RE: [MORPHMET] Interpreting PCA results

F. James Rohlf Sun, 14 May 2017 17:39:07 -0700

I agree with these comments but would like to add another point. I prefer to 
think that the purpose of the PCA is to produce a low-dimension space that 
captures as much of the overall variation (in a least-squares sense) as 
possible. Within that space there is no need to limit the visualizations to the 
extremes of each axis – one can investigate any direction within that space if 
there is a pattern in the data that suggests an interesting direction. The 
directions of the axes are mathematical constructs and not bases on any 
biological principles. Perhaps one sees some clusters in the PCA ordination but 
the variation within or between clusters need not be parallel to one of the PC 
axes. One can then look in other directions. That is why the tpsRelw program 
allows one to visualize any point in the ordination space – not just parallel 
to the axes. That means for publication one has to decide which directions are 
of interest – not just mechanically display the extremes of the axes.


 

----------------------

F. James Rohlf New email: f.james.ro...@stonybrook.edu

Distinguished Professor, Emeritus. Dept. of Ecol. & Evol.

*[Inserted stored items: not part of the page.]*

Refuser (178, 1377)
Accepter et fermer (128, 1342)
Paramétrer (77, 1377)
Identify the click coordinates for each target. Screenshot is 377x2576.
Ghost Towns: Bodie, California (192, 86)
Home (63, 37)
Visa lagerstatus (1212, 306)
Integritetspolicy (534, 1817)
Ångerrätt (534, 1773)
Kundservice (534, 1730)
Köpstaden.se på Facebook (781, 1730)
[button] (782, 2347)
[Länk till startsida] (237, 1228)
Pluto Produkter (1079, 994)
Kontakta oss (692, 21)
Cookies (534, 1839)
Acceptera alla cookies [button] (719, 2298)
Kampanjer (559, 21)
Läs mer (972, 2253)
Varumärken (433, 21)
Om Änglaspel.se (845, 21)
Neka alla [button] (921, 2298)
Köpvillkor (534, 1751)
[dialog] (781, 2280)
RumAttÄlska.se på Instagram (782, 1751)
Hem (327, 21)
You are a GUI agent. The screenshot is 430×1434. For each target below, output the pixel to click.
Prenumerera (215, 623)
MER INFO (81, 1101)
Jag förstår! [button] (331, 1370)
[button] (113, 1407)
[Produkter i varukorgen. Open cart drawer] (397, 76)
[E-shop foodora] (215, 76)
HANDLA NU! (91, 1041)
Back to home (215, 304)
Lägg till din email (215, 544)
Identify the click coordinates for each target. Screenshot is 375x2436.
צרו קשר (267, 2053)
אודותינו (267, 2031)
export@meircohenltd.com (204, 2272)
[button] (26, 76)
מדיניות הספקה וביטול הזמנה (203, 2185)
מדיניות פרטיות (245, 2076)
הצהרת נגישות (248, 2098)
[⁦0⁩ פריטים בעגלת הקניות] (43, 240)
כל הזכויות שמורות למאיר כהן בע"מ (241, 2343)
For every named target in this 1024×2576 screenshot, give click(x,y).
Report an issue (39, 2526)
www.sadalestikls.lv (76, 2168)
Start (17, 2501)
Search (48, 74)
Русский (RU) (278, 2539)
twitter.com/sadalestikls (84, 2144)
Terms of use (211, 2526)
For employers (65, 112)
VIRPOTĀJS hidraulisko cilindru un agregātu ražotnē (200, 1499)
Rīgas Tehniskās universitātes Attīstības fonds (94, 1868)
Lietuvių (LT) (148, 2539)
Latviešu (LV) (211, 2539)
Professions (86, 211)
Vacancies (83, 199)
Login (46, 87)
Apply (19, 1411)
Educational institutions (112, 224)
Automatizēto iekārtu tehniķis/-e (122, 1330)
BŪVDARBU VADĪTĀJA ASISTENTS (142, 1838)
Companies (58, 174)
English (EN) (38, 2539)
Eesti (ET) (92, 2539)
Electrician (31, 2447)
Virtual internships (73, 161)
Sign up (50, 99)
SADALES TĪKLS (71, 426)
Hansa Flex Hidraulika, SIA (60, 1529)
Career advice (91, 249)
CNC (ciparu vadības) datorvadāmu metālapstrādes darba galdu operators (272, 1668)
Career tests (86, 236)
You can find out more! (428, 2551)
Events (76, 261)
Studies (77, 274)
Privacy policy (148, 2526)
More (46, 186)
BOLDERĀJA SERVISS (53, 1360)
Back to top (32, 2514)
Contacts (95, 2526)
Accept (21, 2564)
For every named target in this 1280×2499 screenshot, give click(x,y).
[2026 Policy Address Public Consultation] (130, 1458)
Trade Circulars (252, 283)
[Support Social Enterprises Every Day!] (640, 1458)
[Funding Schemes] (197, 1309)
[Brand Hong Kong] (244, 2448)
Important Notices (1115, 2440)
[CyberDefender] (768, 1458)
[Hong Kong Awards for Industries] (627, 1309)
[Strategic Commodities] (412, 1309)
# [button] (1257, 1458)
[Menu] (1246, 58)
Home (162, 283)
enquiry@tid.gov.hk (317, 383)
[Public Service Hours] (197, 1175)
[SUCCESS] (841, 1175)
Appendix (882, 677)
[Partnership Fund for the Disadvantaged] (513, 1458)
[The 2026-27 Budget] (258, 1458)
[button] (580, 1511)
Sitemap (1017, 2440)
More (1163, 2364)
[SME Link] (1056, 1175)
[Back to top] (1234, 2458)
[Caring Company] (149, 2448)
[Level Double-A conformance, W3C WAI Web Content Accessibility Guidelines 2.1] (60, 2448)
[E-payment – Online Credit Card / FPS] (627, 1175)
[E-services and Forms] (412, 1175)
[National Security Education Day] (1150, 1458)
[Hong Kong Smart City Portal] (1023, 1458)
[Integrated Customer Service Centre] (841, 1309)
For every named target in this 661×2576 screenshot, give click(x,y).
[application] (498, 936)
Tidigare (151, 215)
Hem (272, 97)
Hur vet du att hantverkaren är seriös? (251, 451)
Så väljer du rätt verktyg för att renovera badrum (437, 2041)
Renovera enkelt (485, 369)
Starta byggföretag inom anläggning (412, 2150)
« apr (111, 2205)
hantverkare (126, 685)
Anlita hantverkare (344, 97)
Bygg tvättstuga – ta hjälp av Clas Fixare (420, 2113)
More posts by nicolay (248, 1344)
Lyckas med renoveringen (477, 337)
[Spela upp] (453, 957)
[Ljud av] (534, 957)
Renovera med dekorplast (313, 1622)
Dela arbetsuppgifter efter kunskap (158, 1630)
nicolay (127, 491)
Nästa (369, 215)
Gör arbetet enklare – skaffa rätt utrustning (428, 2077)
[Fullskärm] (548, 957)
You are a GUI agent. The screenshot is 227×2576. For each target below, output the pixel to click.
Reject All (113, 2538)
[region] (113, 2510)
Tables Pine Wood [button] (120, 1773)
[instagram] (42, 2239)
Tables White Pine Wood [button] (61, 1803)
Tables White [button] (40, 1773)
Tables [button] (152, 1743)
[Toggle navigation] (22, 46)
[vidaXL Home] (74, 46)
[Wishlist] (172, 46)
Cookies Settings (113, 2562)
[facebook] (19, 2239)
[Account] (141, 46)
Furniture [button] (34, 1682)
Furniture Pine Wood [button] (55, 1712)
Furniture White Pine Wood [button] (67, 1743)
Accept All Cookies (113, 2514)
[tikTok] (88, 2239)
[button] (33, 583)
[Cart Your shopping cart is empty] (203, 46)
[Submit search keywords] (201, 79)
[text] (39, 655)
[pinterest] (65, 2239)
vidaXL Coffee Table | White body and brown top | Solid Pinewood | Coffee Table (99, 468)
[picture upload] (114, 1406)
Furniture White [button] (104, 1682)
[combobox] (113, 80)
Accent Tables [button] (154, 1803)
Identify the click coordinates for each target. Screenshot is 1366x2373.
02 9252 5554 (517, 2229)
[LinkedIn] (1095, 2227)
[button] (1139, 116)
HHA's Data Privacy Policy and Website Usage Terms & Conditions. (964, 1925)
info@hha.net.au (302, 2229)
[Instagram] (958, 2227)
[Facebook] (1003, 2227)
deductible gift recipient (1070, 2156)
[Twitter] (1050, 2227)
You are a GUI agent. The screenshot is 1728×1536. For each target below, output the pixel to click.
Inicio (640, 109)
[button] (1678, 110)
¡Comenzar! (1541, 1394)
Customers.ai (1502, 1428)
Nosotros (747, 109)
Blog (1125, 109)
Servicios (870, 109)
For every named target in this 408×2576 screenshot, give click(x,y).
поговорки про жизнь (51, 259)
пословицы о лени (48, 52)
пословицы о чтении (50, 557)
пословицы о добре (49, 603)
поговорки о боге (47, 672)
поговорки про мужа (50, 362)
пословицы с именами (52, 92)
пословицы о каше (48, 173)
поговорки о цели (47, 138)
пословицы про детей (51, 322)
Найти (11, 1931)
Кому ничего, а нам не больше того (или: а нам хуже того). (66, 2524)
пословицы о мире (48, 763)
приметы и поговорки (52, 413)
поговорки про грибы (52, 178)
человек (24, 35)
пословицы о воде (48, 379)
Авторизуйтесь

& Research Professor. Dept. of Anthropology

Stony Brook University 11794-4364

WWW: http://life.bio.sunysb.edu/morph/rohlf

P Please consider the environment before printing this email 

 

From: K. James Soda [mailto:k.jamess...@gmail.com] 
Sent: Sunday, May 14, 2017 7:28 PM
To: dsbriss_dmd <orthofl...@gmail.com>
Cc: MORPHMET <morphmet@morphometrics.org>
Subject: Re: [MORPHMET] Interpreting PCA results

 

Dear David,

Great question!  I disagree with the statement that the samples' variance in 
shape space is not biologically real or, perhaps more accurately, is less real 
than the variance in any other space.  As far as I see it, the basic strategy 
in any biostatistical study, be it GM or otherwise, is that a researcher 
represents a real biological population as an abstract statistical population.  
They then use this abstract statistical population as a proxy for the real one 
so that inferences in the statistical space have implications for the real 
world.  

For example, a PCA finds a direction in the statistical space in which the 
statistical population tends to be spread out.  This is interesting to the 
researcher because this direction has a correspondence to certain real world 
variables.  As a result, the PCA tells the researcher in what ways the real 
population tends to vary.  The key point, though, is that the researcher 
transitioned from the statistical space to the real world.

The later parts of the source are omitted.